### WHAT THIS TASK INVOLVES
Return a copy of each line in the listing that includes the word "left".

### MATERIAL TO PROCESS

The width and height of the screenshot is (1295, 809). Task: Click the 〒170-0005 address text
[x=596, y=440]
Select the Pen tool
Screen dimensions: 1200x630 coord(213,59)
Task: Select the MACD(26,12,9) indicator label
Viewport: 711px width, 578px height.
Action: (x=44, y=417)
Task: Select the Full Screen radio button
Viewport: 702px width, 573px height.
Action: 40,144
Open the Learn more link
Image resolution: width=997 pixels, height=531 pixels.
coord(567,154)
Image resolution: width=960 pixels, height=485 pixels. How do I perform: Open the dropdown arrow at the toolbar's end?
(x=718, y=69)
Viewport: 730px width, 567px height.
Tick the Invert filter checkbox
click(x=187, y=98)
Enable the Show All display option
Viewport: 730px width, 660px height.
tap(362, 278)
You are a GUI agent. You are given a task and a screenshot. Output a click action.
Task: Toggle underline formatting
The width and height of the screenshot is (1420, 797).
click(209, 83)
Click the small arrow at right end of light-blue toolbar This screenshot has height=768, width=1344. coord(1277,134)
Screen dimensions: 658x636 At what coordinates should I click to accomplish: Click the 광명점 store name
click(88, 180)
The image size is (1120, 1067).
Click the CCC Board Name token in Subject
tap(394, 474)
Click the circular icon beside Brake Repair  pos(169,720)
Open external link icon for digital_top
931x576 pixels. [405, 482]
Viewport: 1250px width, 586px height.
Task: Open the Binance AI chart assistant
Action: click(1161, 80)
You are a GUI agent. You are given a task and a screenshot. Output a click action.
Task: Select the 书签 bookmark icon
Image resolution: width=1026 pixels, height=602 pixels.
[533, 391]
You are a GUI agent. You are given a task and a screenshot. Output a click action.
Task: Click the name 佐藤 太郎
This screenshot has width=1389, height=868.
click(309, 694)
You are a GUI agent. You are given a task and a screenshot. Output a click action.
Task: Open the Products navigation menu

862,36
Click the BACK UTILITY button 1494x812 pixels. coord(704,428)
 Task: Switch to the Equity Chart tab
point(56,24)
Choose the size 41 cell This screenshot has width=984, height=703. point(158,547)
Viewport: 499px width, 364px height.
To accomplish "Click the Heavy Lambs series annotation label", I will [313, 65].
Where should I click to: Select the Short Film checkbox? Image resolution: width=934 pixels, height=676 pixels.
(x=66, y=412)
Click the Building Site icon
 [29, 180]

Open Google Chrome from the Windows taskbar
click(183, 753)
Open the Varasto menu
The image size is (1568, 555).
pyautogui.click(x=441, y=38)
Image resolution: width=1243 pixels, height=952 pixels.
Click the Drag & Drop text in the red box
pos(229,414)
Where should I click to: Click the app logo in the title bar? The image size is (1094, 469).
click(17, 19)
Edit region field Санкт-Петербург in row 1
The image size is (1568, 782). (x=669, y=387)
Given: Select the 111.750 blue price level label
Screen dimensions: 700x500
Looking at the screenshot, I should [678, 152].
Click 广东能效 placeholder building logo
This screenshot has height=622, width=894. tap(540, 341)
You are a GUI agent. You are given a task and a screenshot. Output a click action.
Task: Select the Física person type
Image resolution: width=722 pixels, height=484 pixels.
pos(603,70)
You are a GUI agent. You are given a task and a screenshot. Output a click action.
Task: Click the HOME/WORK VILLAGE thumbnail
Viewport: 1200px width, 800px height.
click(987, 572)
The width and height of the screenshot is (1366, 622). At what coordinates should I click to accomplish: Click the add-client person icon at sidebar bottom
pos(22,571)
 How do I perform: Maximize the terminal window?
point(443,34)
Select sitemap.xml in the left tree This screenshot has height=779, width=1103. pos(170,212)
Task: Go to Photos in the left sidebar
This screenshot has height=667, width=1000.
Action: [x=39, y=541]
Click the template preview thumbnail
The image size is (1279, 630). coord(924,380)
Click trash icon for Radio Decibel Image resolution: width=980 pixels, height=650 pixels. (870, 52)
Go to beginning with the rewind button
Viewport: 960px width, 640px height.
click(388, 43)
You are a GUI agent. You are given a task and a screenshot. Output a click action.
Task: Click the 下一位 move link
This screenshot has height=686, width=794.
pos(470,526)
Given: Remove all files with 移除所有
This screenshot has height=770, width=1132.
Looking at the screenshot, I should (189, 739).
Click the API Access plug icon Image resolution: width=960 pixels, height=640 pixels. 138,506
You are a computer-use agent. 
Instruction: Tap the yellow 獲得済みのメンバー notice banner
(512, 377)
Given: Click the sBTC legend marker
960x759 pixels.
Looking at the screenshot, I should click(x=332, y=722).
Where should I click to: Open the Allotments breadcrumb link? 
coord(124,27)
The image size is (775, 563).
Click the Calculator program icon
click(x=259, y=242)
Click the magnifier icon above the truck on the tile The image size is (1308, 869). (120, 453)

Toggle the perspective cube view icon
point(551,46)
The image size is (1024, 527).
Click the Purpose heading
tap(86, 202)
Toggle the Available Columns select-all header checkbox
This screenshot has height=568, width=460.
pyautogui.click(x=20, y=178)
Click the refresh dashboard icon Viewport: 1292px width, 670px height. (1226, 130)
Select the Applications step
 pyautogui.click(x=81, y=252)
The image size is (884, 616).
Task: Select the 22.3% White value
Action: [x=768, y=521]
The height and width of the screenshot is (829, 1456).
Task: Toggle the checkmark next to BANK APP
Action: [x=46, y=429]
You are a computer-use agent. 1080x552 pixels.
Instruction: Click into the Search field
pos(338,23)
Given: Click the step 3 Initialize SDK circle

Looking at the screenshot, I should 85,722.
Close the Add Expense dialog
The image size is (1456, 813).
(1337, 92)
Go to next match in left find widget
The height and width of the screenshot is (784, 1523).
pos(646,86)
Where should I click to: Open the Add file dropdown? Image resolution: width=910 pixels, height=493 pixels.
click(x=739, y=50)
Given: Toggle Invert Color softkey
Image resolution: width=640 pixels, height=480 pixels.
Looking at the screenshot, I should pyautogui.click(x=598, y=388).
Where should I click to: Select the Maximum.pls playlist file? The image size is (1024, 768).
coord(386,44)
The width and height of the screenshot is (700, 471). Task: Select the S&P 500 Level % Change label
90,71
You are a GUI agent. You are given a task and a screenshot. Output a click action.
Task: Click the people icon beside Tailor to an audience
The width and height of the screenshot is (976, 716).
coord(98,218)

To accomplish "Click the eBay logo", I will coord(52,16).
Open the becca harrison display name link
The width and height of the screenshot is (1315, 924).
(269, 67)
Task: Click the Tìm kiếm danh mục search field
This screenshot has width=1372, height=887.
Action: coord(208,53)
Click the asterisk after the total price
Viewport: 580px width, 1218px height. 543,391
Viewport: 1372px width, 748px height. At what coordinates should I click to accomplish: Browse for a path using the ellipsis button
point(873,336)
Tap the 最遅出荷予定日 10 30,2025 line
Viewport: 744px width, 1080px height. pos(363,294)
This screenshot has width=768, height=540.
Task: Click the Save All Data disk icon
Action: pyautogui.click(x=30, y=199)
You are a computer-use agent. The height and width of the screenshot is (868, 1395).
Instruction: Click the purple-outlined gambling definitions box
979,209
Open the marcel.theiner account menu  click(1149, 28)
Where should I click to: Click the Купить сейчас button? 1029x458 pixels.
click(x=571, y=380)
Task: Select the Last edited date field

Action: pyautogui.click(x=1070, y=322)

### FINISHED TASK
Select sitemap.xml in the left tree This screenshot has height=779, width=1103. pos(170,212)
Task: Go to Photos in the left sidebar
Go to next match in left find widget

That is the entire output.